■ **Your goal**:
Rewrite the part of the listing that opens with the line containing "The height and width of the screenshot is (1284, 2576)." and closes with the line containing "Click the red ruby" as a numbered list, leaving out any blank lines.

━━ Data rows ━━

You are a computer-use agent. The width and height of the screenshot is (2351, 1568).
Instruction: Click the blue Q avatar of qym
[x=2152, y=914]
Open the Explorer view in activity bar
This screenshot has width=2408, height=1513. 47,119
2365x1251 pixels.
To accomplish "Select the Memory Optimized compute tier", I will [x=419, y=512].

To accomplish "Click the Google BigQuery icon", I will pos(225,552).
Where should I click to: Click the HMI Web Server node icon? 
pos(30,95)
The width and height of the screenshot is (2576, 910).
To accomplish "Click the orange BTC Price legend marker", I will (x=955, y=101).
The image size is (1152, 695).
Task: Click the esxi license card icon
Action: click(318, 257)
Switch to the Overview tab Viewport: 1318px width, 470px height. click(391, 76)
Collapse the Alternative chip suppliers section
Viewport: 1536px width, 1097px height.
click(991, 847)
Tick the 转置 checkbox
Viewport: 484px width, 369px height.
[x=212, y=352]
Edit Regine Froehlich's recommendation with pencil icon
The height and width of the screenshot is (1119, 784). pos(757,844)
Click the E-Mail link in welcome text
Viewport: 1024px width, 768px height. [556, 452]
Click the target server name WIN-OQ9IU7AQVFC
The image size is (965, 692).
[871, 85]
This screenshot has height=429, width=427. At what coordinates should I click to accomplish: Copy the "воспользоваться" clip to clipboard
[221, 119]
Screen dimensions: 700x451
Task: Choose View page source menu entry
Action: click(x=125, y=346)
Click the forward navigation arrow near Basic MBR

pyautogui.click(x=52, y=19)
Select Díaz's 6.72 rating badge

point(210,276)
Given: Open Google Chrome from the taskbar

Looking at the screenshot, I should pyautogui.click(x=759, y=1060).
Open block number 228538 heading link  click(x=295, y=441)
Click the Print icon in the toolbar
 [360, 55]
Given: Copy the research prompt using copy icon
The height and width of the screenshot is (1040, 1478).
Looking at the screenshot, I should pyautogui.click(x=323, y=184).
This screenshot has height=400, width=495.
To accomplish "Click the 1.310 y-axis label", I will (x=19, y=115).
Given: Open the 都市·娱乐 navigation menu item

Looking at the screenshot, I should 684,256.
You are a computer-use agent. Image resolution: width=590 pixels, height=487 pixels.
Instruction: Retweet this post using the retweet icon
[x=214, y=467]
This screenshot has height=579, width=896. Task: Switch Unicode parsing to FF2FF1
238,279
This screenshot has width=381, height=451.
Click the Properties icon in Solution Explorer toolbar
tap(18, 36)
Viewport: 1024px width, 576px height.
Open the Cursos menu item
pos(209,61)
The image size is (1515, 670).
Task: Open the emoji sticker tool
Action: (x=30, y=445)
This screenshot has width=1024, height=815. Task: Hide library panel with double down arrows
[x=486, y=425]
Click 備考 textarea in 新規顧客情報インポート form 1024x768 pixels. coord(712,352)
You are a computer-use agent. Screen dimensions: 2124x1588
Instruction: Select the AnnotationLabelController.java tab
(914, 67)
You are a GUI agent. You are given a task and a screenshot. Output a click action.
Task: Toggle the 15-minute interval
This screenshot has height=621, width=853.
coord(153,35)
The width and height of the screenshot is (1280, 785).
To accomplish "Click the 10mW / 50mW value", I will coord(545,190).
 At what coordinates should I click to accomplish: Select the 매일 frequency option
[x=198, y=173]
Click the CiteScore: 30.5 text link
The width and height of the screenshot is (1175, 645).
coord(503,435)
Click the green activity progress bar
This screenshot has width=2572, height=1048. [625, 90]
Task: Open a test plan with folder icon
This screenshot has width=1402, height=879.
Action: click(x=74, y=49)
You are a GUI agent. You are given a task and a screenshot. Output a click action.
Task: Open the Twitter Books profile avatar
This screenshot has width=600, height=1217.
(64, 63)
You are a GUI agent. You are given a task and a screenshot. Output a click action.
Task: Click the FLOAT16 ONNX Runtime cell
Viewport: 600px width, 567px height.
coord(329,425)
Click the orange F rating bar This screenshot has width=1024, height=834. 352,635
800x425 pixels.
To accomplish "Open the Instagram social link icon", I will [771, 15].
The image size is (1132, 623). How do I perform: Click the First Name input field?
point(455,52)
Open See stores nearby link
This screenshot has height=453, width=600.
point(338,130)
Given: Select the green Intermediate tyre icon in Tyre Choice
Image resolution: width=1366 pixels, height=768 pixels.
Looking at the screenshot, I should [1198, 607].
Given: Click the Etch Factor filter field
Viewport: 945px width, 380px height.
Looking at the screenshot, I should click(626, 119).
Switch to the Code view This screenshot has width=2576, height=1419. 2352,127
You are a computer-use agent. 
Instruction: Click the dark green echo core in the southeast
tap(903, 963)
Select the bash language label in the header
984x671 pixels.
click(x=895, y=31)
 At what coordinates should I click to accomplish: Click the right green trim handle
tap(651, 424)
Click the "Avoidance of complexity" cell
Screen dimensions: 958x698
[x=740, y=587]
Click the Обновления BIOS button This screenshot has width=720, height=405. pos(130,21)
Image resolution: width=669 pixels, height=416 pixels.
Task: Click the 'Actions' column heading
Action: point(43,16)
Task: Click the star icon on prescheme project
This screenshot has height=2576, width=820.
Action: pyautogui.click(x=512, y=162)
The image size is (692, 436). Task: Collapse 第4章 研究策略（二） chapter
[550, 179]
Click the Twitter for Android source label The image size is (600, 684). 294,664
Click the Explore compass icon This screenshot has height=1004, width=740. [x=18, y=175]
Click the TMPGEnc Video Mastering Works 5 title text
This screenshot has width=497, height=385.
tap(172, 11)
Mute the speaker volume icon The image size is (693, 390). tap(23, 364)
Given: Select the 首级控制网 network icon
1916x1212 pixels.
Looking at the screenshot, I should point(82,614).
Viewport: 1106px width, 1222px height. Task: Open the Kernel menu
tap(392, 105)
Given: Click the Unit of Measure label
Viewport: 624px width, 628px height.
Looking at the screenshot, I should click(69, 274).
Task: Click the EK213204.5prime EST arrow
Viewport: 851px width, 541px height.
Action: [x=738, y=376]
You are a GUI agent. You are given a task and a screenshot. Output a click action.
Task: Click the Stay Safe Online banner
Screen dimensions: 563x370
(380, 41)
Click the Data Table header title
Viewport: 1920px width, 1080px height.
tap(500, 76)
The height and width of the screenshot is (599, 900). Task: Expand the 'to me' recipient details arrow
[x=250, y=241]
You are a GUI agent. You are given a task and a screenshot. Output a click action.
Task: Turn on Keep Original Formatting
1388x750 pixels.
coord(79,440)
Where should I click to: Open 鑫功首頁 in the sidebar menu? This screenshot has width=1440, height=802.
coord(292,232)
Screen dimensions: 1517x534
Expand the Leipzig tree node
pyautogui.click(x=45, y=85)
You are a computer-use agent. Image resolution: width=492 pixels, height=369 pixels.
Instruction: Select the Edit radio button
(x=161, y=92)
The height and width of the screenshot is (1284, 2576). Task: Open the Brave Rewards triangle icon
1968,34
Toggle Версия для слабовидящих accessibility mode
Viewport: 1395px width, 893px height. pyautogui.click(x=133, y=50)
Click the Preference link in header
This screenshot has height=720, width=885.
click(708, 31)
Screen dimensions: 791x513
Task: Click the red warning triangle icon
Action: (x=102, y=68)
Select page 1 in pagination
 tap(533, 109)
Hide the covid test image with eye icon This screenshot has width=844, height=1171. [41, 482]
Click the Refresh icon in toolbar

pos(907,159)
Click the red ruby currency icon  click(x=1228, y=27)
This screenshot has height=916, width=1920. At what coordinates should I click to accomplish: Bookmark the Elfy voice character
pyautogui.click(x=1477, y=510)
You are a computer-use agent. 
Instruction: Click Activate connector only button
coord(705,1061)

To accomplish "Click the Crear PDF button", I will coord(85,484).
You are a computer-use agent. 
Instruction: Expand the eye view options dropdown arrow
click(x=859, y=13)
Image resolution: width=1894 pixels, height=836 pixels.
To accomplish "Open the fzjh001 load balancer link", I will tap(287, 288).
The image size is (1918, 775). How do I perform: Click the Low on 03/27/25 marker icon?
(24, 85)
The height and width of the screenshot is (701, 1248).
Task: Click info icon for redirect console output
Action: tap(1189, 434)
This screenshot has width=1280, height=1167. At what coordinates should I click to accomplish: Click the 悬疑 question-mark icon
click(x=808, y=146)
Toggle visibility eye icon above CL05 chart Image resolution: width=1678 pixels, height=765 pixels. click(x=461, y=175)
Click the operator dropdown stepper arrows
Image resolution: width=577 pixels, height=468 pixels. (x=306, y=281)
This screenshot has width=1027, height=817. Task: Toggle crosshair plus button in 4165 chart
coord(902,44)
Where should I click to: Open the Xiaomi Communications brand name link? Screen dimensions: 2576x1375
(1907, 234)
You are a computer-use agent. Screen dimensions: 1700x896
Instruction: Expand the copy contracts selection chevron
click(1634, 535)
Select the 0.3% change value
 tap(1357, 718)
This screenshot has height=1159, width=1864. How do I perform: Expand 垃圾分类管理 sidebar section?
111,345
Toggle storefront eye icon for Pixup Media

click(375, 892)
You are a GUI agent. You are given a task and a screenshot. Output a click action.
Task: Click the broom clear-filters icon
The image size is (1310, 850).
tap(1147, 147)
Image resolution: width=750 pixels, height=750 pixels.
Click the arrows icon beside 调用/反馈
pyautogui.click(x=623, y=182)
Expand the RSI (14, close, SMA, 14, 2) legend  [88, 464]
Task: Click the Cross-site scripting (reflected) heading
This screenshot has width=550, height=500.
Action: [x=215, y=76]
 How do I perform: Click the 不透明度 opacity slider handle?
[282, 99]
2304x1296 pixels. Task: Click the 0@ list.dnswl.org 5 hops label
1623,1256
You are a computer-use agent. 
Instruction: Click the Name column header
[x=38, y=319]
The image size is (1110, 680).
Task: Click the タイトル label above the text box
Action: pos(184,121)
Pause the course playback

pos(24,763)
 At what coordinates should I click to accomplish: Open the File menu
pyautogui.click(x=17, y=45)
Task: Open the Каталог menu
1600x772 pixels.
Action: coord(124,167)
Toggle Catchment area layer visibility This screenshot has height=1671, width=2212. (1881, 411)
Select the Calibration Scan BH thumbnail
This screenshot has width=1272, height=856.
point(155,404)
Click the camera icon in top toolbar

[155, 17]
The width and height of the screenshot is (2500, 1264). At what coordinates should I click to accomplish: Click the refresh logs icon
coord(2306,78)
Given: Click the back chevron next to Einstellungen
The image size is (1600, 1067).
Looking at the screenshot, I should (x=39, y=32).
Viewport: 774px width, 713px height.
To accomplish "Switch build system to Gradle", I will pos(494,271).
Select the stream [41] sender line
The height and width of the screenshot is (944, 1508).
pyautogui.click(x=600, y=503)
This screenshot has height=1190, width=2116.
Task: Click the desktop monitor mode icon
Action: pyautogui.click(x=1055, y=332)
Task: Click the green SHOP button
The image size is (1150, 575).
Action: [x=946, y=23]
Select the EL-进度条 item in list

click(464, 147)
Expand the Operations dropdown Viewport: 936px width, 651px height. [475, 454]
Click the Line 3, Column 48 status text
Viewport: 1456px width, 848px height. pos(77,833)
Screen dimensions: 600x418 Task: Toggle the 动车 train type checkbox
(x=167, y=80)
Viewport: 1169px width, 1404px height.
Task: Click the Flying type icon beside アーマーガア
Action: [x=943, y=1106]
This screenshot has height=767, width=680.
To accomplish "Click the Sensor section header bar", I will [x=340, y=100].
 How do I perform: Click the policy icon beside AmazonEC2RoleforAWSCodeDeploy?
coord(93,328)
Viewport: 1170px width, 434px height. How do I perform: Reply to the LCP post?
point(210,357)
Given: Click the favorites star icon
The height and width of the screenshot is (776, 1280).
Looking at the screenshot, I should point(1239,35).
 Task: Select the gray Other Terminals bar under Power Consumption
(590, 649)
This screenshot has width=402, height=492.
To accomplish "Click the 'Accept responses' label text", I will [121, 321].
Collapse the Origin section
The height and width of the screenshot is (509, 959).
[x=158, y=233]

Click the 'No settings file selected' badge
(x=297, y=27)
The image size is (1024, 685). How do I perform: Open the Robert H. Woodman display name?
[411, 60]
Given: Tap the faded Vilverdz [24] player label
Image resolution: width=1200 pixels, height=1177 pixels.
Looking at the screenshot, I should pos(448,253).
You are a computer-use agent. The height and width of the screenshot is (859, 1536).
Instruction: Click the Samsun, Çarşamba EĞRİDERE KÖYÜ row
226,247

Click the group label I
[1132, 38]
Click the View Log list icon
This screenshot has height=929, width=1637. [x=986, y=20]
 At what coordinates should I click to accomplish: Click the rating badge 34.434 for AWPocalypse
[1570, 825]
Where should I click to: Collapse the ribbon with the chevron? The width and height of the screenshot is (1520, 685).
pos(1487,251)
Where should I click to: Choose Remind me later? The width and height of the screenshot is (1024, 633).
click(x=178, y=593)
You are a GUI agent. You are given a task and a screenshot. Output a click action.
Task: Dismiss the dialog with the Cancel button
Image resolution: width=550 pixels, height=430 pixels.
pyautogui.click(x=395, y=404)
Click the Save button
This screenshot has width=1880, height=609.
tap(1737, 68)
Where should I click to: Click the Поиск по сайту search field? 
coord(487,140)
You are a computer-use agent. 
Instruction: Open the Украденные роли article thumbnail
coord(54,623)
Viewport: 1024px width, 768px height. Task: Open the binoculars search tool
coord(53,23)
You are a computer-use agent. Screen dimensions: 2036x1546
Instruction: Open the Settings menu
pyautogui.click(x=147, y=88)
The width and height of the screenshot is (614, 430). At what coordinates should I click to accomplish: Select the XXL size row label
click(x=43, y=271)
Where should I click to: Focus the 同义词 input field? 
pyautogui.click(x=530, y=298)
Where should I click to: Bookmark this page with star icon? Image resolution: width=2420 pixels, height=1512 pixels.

━━━

■ **Expected answer**:
1. The height and width of the screenshot is (1284, 2576). Task: Open the Brave Rewards triangle icon
2. 1968,34
3. Toggle Версия для слабовидящих accessibility mode
4. Viewport: 1395px width, 893px height. pyautogui.click(x=133, y=50)
5. Click the Preference link in header
6. This screenshot has height=720, width=885.
7. click(708, 31)
8. Screen dimensions: 791x513
9. Task: Click the red warning triangle icon
10. Action: (x=102, y=68)
11. Select page 1 in pagination
12.  tap(533, 109)
13. Hide the covid test image with eye icon This screenshot has width=844, height=1171. [41, 482]
14. Click the Refresh icon in toolbar
15. pos(907,159)
16. Click the red ruby currency icon  click(x=1228, y=27)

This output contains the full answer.